— WHAT IS EXPECTED —
Nothing more is wanted than an exact repeat of the data below.

++++++++

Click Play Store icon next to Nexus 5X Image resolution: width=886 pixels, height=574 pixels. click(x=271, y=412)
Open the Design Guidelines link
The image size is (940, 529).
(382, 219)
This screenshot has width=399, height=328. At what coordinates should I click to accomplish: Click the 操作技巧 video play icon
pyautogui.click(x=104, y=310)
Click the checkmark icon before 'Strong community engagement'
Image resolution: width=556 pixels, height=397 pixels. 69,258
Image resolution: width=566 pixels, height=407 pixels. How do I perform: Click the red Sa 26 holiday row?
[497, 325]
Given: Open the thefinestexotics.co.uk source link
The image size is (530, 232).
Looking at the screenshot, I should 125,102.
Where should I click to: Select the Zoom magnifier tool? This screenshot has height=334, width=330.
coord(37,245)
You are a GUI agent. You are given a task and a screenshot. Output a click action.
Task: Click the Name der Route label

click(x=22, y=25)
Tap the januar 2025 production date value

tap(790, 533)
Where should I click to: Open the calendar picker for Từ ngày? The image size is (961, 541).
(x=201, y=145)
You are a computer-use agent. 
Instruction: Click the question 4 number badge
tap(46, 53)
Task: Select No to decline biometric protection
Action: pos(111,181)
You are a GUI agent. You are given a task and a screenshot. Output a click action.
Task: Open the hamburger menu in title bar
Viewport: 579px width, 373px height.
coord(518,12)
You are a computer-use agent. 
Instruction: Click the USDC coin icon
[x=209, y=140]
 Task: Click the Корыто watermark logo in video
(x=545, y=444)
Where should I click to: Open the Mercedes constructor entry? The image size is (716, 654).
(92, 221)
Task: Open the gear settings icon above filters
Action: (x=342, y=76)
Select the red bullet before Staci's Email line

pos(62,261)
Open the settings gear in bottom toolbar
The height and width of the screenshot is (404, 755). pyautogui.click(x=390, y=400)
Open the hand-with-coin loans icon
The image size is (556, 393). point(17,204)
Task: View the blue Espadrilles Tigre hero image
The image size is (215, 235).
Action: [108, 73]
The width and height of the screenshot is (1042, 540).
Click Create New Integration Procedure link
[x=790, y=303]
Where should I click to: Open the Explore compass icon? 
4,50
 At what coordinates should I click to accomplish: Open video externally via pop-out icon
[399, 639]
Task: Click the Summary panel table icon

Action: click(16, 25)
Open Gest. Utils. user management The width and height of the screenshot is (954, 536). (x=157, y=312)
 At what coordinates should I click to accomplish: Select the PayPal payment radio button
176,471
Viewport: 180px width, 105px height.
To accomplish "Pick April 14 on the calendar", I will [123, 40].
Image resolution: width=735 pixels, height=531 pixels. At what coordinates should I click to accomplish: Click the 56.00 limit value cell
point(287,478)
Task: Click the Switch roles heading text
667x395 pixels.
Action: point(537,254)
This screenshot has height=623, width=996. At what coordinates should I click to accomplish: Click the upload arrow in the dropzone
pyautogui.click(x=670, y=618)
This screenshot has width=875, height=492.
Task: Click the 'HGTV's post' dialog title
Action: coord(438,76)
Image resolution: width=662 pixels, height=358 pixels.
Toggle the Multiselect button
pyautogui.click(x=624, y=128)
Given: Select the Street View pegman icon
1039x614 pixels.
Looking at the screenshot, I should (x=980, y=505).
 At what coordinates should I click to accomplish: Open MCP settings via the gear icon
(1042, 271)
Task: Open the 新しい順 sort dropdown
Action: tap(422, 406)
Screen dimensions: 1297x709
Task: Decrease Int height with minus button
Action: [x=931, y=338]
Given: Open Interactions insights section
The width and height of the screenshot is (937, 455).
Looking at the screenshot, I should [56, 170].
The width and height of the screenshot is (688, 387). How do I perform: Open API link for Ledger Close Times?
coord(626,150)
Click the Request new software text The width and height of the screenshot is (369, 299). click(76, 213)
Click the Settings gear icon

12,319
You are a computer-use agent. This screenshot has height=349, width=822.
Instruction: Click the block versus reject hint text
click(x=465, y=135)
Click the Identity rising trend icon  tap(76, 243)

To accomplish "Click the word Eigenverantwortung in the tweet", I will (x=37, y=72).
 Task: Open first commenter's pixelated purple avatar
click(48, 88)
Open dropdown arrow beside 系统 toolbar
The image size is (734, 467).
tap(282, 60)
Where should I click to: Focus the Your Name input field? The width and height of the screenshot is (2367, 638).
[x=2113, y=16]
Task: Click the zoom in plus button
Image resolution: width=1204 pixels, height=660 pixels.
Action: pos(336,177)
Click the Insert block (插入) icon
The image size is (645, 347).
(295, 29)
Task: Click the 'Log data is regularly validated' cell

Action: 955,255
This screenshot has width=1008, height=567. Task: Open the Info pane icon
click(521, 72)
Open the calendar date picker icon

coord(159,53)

++++++++

— FINISHED EXERCISE —
Click Play Store icon next to Nexus 5X Image resolution: width=886 pixels, height=574 pixels. click(x=271, y=412)
Open the Design Guidelines link
The image size is (940, 529).
(382, 219)
This screenshot has width=399, height=328. At what coordinates should I click to accomplish: Click the 操作技巧 video play icon
pyautogui.click(x=104, y=310)
Click the checkmark icon before 'Strong community engagement'
Image resolution: width=556 pixels, height=397 pixels. 69,258
Image resolution: width=566 pixels, height=407 pixels. How do I perform: Click the red Sa 26 holiday row?
[497, 325]
Given: Open the thefinestexotics.co.uk source link
The image size is (530, 232).
Looking at the screenshot, I should 125,102.
Where should I click to: Select the Zoom magnifier tool? This screenshot has height=334, width=330.
coord(37,245)
You are a GUI agent. You are given a task and a screenshot. Output a click action.
Task: Click the Name der Route label

click(x=22, y=25)
Tap the januar 2025 production date value

tap(790, 533)
Where should I click to: Open the calendar picker for Từ ngày? The image size is (961, 541).
(x=201, y=145)
You are a computer-use agent. 
Instruction: Click the question 4 number badge
tap(46, 53)
Task: Select No to decline biometric protection
Action: pos(111,181)
You are a GUI agent. You are given a task and a screenshot. Output a click action.
Task: Open the hamburger menu in title bar
Viewport: 579px width, 373px height.
coord(518,12)
You are a computer-use agent. 
Instruction: Click the USDC coin icon
[x=209, y=140]
 Task: Click the Корыто watermark logo in video
(x=545, y=444)
Where should I click to: Open the Mercedes constructor entry? The image size is (716, 654).
(92, 221)
Task: Open the gear settings icon above filters
Action: (x=342, y=76)
Select the red bullet before Staci's Email line

pos(62,261)
Open the settings gear in bottom toolbar
The height and width of the screenshot is (404, 755). pyautogui.click(x=390, y=400)
Open the hand-with-coin loans icon
The image size is (556, 393). point(17,204)
Task: View the blue Espadrilles Tigre hero image
The image size is (215, 235).
Action: [108, 73]
The width and height of the screenshot is (1042, 540).
Click Create New Integration Procedure link
[x=790, y=303]
Where should I click to: Open the Explore compass icon? 
4,50
 At what coordinates should I click to accomplish: Open video externally via pop-out icon
[399, 639]
Task: Click the Summary panel table icon

Action: click(16, 25)
Open Gest. Utils. user management The width and height of the screenshot is (954, 536). (x=157, y=312)
 At what coordinates should I click to accomplish: Select the PayPal payment radio button
176,471
Viewport: 180px width, 105px height.
To accomplish "Pick April 14 on the calendar", I will [123, 40].
Image resolution: width=735 pixels, height=531 pixels. At what coordinates should I click to accomplish: Click the 56.00 limit value cell
point(287,478)
Task: Click the Switch roles heading text
667x395 pixels.
Action: point(537,254)
This screenshot has height=623, width=996. At what coordinates should I click to accomplish: Click the upload arrow in the dropzone
pyautogui.click(x=670, y=618)
This screenshot has width=875, height=492.
Task: Click the 'HGTV's post' dialog title
Action: coord(438,76)
Image resolution: width=662 pixels, height=358 pixels.
Toggle the Multiselect button
pyautogui.click(x=624, y=128)
Given: Select the Street View pegman icon
1039x614 pixels.
Looking at the screenshot, I should (x=980, y=505).
 At what coordinates should I click to accomplish: Open MCP settings via the gear icon
(1042, 271)
Task: Open the 新しい順 sort dropdown
Action: tap(422, 406)
Screen dimensions: 1297x709
Task: Decrease Int height with minus button
Action: [x=931, y=338]
Given: Open Interactions insights section
The width and height of the screenshot is (937, 455).
Looking at the screenshot, I should [56, 170].
The width and height of the screenshot is (688, 387). How do I perform: Open API link for Ledger Close Times?
coord(626,150)
Click the Request new software text The width and height of the screenshot is (369, 299). click(76, 213)
Click the Settings gear icon

12,319
You are a computer-use agent. This screenshot has height=349, width=822.
Instruction: Click the block versus reject hint text
click(x=465, y=135)
Click the Identity rising trend icon  tap(76, 243)

To accomplish "Click the word Eigenverantwortung in the tweet", I will (x=37, y=72).
 Task: Open first commenter's pixelated purple avatar
click(48, 88)
Open dropdown arrow beside 系统 toolbar
The image size is (734, 467).
tap(282, 60)
Where should I click to: Focus the Your Name input field? The width and height of the screenshot is (2367, 638).
[x=2113, y=16]
Task: Click the zoom in plus button
Image resolution: width=1204 pixels, height=660 pixels.
Action: pos(336,177)
Click the Insert block (插入) icon
The image size is (645, 347).
(295, 29)
Task: Click the 'Log data is regularly validated' cell

Action: 955,255
This screenshot has width=1008, height=567. Task: Open the Info pane icon
click(521, 72)
Open the calendar date picker icon

coord(159,53)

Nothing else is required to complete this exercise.